SOURCE DOCUMENT.
Honey Challah with Assorted Toppings

🍽 Serves ⏲ Total Time
6 large or 8 medium challahs 3.08 hours

🧂 Ingredients - Dough

  • 🦠 1.5 tsp yeast
  • 🍬 1 tsp granulated sugar
  • ♨ 38 g lukewarm water
  • 🍯 84 g honey
  • 🧂 1 tsp salt
  • 🛢 41 g vegetable oil
  • 🥚 0.17 egg
  • ♨ 114 g lukewarm water
  • 🌾 378 g bread flour

🧂 Ingredients - Sweet Crumb Topping

  • 🌾 20 g bread flour
  • 🍬 33 g granulated sugar
  • 🛢 16.5 g vegetable oil
  • 🍦 0.25 tsp vanilla
  • 🧂 1 pinch salt

🧂 Ingredients - Honey or Maple Syrup Glaze

  • 🍯 some honey (optional)
  • 🍁 some maple syrup (optional)

🍳 Cookware

  • 1 bowl
  • 1 spoon

📝 Instructions

Step 1

Add the yeast, granulated sugar and 38 g lukewarm water to a bowl and rest for a few minutes until the yeast starts to bloom. Add the honey, salt, 41 g vegetable oil and egg and mix to incorporate. Stir in 114 g of lukewarm water.

Step 2

Add half of the bread flour and mix with a spoon until creamy. Add almost all of the rest of the flour (leaving over 1/2 cup or so) and knead with your hands until your dough is smooth and elastic, adding more flour as needed, until the dough is no longer sticky.

Step 3

When you are done kneading, grease the dough with remaining oil and cover it with a towel. Put it in a warm place (I like to put my oven on 200 degrees and put it on top of the oven). Leave the dough to rise for 1.5 to 2 hours. Pound it down, take challa for hafrashas challah, and braid. When you are done shaping the loaves, leave them to rise for 30 minutes. Brush with egg and topping of your choice. Bake at 350°F until golden brown, about 35 minutes. (check the bottoms of the challahs, they should be browned and hollow when you tap on them).

Step 4

For the sweet crumb topping, mix bread flour, granulated sugar, 11 g to 16.5 g vegetable oil, vanilla, salt with a spoon until crumbly and sprinkle over challah.

Step 5

You can mix some honey (optional) or maple syrup (optional) in with the egg wash and brush over challah. For more of a sticky glaze, egg wash the challah as usual and bake. As soon as the challah comes out of oven, brush liberally with honey or maple syrup (you can warm it on the stovetop or microwave it to make it easier to spread). You’ll have a sweet and sticky glaze.

WHAT YOU HAVE TO DO.
From the challah recipe, list every ingredient of the sweet crumb topping with its quantity.

RECORDED INFORMATION.
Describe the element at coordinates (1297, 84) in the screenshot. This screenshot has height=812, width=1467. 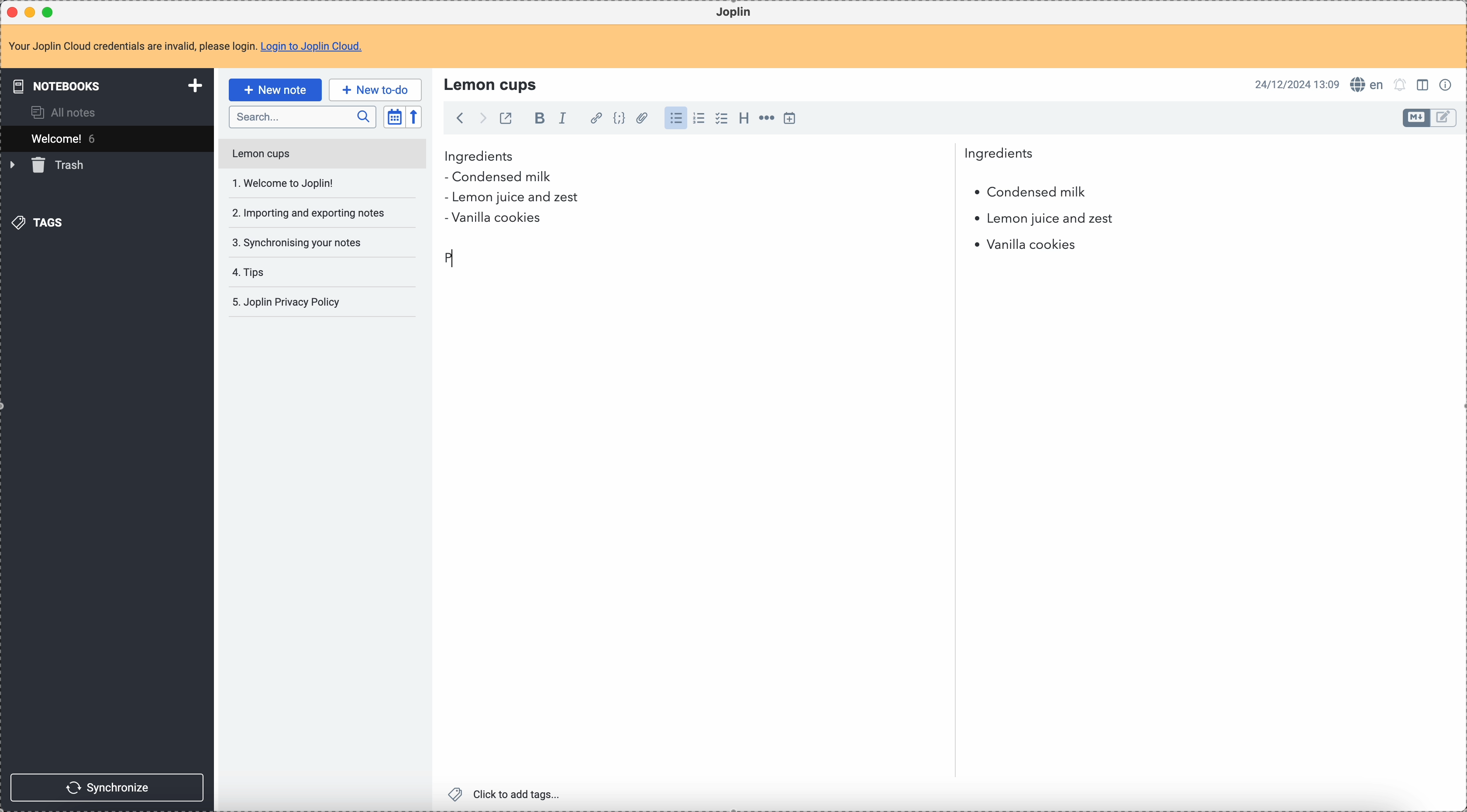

SOLUTION TO THE EXERCISE.
- 20 g bread flour
- 33 g granulated sugar
- 16.5 g vegetable oil
- 0.25 tsp vanilla
- 1 pinch salt